Linda Lawyer represents Clara Client with all of her personal and business transactions.  Clara has several businesses that she has developed and operated over the years.  Recently, however, Lawyer has noticed that Clara has trouble distinguishing between her businesses and gets confused easily when discussing on-going business transactions.  However, Clara seems to have no trouble making decisions regarding her personal finances.  Is Clara suffering from “diminished capacity” under Rule 1.18?  [ABA Rule 1.14, Comment [1]]

Yes and no.  Clara has diminished capacity with regard to the more complicated business transactions but not with regard to personal financial decisions.  Therefore, the lawyer should maintain a normal lawyer-client relationship with regard to the extent possible with the personal financial decisions, but may be able to take unilateral action to protect Clara with regard to the more complicated business transactions.

When a lawyer “reasonably believes” that a client has diminished capacity and is “at substantial risk of substantial physical, financial or other harm” unless the lawyer takes action on behalf of the client, Rule 1.14 provides that a lawyer can ethically act unilaterally and take “protective action.”  This includes the right to “consult[] with individuals or entities that have the ability to take action to protect the client” and possibly even “seek[] the appointment of a guardian ad litem, conservator or guardian.”[1]  The Comment gives more examples of the type of protective action contemplated by the Rule:  “consulting with family members, using a reconsideration period to permit clarification or improvement of the circumstances, using … durable powers of attorney or consulting with support groups professional services, adult-protective agencies or other individuals or entities that have the ability to protect the client.”[2] 
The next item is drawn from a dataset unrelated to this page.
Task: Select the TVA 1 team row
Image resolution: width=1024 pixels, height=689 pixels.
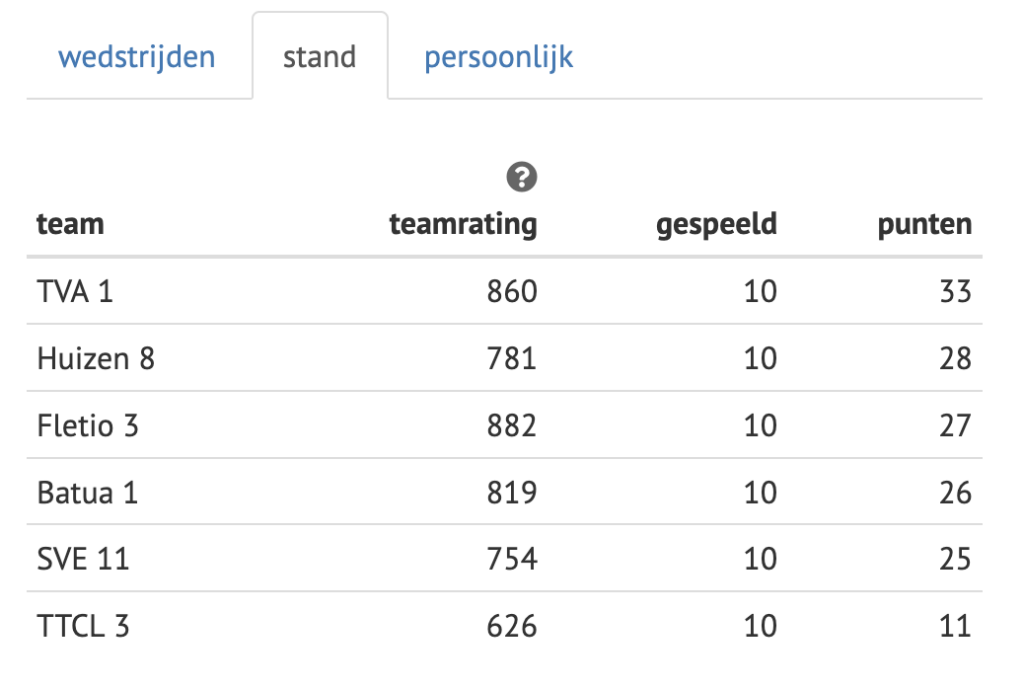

Can you see why adoption of this rule was controversial?  It literally flips the attorney-client relationship on its head.  In the ordinary principal-agent situation, where the principal cannot direct the agent, the agent is not free to take action on their own.  However, Rule 1.14 contemplates that the lawyer (agent) will make decisions for the client in the most sensitive and consequential area of the client’s life.  In what is perhaps the greatest break in ordinary relationship between lawyer and client, a lawyer who acts on behalf of a client under Rule 1.14 can disclose confidential information to the extent necessary to assist the client.[3] 

Rule 1.14 also authorizes a lawyer to provide emergency legal assistance.  This is a situation where an individual is unable (because of diminished capacity) to form an attorney-client relationship with the lawyer and “the health, safety or financial interest” of the person is threatened with “imminent and irreparable harm.”[4]  The lawyer should only act when there is not other lawyer, agent or representative available to act on behalf of the person.  The goal in these emergency situations is to maintain the status quo and avoid the imminent harm.  The lawyer should maintain the confidences of the person as if they were a client and would not ordinarily seek compensation for the emergency assistance.[5]

Although the analysis above has focused on diminished capacity due to advanced age – the ethical challenges can arise in other contexts as well.  The situation mentioned in the rule is with regard to minors.  Representing children can put lawyers in a serious ethical quandary.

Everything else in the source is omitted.